- _DESCRIPTION OF THE TASK_
For this exercise, restate word for word only the lines from the first line of the data to the line containing "[Share via X (Twitter)] (544, 2148)".

- _RECORDS SUPPLIED_

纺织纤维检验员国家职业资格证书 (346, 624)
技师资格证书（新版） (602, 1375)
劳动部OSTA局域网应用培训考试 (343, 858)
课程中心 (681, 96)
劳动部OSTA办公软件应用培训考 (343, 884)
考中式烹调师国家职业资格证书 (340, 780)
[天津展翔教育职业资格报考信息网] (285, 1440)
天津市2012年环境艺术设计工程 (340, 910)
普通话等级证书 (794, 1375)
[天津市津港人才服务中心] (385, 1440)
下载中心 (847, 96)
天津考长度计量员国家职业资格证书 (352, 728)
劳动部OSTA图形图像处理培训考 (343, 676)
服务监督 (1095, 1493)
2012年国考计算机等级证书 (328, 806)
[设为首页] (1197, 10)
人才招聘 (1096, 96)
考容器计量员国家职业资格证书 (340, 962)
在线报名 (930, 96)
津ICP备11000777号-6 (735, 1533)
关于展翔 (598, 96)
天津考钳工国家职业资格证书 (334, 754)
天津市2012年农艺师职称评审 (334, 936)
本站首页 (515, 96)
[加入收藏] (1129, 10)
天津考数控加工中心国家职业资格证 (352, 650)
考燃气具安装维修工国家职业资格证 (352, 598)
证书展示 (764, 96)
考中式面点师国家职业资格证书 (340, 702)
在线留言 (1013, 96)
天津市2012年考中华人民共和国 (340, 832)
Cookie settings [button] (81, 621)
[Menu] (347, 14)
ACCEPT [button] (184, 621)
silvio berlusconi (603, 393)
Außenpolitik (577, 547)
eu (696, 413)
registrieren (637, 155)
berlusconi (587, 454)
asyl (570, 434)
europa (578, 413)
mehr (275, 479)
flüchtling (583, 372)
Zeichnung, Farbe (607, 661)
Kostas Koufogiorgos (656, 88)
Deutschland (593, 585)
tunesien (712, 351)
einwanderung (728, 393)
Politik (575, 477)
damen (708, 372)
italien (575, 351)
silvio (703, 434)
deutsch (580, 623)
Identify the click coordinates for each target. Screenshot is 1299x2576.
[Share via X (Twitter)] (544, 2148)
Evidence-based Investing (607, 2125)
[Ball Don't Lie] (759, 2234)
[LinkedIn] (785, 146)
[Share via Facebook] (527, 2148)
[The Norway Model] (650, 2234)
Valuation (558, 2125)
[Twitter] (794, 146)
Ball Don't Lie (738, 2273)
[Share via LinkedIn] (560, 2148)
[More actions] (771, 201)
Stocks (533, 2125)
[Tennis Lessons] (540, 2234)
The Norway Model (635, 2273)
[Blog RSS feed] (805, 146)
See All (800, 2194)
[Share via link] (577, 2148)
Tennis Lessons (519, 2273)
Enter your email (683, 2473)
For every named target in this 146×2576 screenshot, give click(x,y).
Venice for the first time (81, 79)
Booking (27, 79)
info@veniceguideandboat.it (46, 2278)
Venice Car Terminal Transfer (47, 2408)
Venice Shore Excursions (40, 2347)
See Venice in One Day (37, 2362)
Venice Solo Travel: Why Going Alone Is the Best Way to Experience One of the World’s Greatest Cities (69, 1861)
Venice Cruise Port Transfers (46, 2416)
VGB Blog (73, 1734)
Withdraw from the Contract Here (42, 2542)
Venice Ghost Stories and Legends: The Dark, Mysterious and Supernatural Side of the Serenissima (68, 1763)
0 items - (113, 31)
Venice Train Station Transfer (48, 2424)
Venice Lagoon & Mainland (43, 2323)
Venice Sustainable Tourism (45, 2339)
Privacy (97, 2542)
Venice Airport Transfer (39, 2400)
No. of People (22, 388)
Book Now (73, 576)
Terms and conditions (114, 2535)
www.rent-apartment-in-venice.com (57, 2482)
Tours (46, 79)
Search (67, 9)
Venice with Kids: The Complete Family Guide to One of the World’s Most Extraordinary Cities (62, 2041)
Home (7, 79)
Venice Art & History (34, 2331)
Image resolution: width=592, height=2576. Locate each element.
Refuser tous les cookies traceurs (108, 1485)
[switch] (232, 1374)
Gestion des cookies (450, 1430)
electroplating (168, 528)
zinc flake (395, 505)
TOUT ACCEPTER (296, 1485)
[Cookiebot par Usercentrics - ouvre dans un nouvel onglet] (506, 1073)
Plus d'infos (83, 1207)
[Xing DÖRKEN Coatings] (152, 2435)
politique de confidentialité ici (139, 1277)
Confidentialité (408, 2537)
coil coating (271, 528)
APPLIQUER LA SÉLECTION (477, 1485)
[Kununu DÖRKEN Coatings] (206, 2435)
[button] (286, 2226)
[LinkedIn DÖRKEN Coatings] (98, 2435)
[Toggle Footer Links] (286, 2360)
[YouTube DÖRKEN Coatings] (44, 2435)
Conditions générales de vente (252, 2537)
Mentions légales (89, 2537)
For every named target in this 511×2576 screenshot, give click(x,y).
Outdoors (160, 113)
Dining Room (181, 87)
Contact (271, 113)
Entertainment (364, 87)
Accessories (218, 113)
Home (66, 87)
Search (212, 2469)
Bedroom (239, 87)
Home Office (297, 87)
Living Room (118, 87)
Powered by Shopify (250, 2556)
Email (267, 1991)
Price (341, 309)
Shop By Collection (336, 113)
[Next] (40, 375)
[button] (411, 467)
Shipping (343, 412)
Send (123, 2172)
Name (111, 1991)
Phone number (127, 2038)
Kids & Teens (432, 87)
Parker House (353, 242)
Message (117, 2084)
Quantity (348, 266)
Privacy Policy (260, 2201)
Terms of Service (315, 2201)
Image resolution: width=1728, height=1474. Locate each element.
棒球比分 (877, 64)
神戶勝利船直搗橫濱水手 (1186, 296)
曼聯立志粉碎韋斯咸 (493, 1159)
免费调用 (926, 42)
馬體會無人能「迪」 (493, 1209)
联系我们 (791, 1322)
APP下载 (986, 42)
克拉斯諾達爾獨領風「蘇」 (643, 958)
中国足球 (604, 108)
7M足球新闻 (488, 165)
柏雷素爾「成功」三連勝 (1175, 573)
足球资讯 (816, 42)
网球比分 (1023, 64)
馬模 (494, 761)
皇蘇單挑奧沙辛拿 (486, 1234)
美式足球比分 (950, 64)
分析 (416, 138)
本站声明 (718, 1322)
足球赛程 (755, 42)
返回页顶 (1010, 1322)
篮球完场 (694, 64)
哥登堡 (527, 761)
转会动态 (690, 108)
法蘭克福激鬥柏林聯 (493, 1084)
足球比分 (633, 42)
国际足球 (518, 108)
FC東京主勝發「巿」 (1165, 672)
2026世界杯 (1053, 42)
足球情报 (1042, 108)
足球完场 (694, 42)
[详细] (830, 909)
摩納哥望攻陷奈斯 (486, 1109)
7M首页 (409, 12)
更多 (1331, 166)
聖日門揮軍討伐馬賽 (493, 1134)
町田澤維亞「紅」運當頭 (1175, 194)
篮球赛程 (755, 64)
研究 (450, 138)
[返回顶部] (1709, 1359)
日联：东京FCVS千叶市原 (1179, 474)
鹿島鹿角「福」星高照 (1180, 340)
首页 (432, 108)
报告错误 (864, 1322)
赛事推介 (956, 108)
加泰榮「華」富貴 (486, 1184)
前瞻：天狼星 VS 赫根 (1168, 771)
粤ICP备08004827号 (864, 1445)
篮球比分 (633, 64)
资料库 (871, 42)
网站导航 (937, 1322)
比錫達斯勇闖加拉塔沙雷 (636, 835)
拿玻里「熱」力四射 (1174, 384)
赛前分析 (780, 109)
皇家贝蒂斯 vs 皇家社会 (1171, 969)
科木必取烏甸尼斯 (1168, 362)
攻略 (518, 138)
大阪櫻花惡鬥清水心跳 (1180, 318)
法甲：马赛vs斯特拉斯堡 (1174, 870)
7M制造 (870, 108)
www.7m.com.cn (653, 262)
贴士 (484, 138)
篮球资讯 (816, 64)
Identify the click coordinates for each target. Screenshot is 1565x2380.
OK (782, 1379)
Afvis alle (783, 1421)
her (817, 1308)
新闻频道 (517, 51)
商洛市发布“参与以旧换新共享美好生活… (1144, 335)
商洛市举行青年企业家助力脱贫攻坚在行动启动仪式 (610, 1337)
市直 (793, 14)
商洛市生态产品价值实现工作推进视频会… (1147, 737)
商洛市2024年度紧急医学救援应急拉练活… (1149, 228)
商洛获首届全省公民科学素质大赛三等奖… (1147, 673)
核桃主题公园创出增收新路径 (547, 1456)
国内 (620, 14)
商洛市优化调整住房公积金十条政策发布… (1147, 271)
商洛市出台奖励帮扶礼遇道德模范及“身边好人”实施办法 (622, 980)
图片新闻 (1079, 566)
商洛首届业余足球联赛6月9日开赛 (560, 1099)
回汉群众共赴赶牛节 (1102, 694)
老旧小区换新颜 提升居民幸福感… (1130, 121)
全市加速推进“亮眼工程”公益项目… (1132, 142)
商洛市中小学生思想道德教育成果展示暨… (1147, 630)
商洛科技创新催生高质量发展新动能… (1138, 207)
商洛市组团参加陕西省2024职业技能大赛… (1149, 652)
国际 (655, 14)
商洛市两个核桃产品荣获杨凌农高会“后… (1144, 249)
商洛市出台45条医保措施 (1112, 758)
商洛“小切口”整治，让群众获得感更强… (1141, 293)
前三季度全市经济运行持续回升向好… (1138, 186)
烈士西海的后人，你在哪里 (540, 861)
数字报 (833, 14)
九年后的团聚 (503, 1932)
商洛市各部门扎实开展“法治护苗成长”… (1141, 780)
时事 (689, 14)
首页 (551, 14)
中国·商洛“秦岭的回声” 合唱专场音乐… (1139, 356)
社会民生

- _SOLVED EXERCISE_
纺织纤维检验员国家职业资格证书 (346, 624)
技师资格证书（新版） (602, 1375)
劳动部OSTA局域网应用培训考试 (343, 858)
课程中心 (681, 96)
劳动部OSTA办公软件应用培训考 (343, 884)
考中式烹调师国家职业资格证书 (340, 780)
[天津展翔教育职业资格报考信息网] (285, 1440)
天津市2012年环境艺术设计工程 (340, 910)
普通话等级证书 (794, 1375)
[天津市津港人才服务中心] (385, 1440)
下载中心 (847, 96)
天津考长度计量员国家职业资格证书 (352, 728)
劳动部OSTA图形图像处理培训考 (343, 676)
服务监督 (1095, 1493)
2012年国考计算机等级证书 (328, 806)
[设为首页] (1197, 10)
人才招聘 (1096, 96)
考容器计量员国家职业资格证书 (340, 962)
在线报名 (930, 96)
津ICP备11000777号-6 (735, 1533)
关于展翔 (598, 96)
天津考钳工国家职业资格证书 (334, 754)
天津市2012年农艺师职称评审 (334, 936)
本站首页 (515, 96)
[加入收藏] (1129, 10)
天津考数控加工中心国家职业资格证 (352, 650)
考燃气具安装维修工国家职业资格证 (352, 598)
证书展示 (764, 96)
考中式面点师国家职业资格证书 (340, 702)
在线留言 (1013, 96)
天津市2012年考中华人民共和国 (340, 832)
Cookie settings [button] (81, 621)
[Menu] (347, 14)
ACCEPT [button] (184, 621)
silvio berlusconi (603, 393)
Außenpolitik (577, 547)
eu (696, 413)
registrieren (637, 155)
berlusconi (587, 454)
asyl (570, 434)
europa (578, 413)
mehr (275, 479)
flüchtling (583, 372)
Zeichnung, Farbe (607, 661)
Kostas Koufogiorgos (656, 88)
Deutschland (593, 585)
tunesien (712, 351)
einwanderung (728, 393)
Politik (575, 477)
damen (708, 372)
italien (575, 351)
silvio (703, 434)
deutsch (580, 623)
Identify the click coordinates for each target. Screenshot is 1299x2576.
[Share via X (Twitter)] (544, 2148)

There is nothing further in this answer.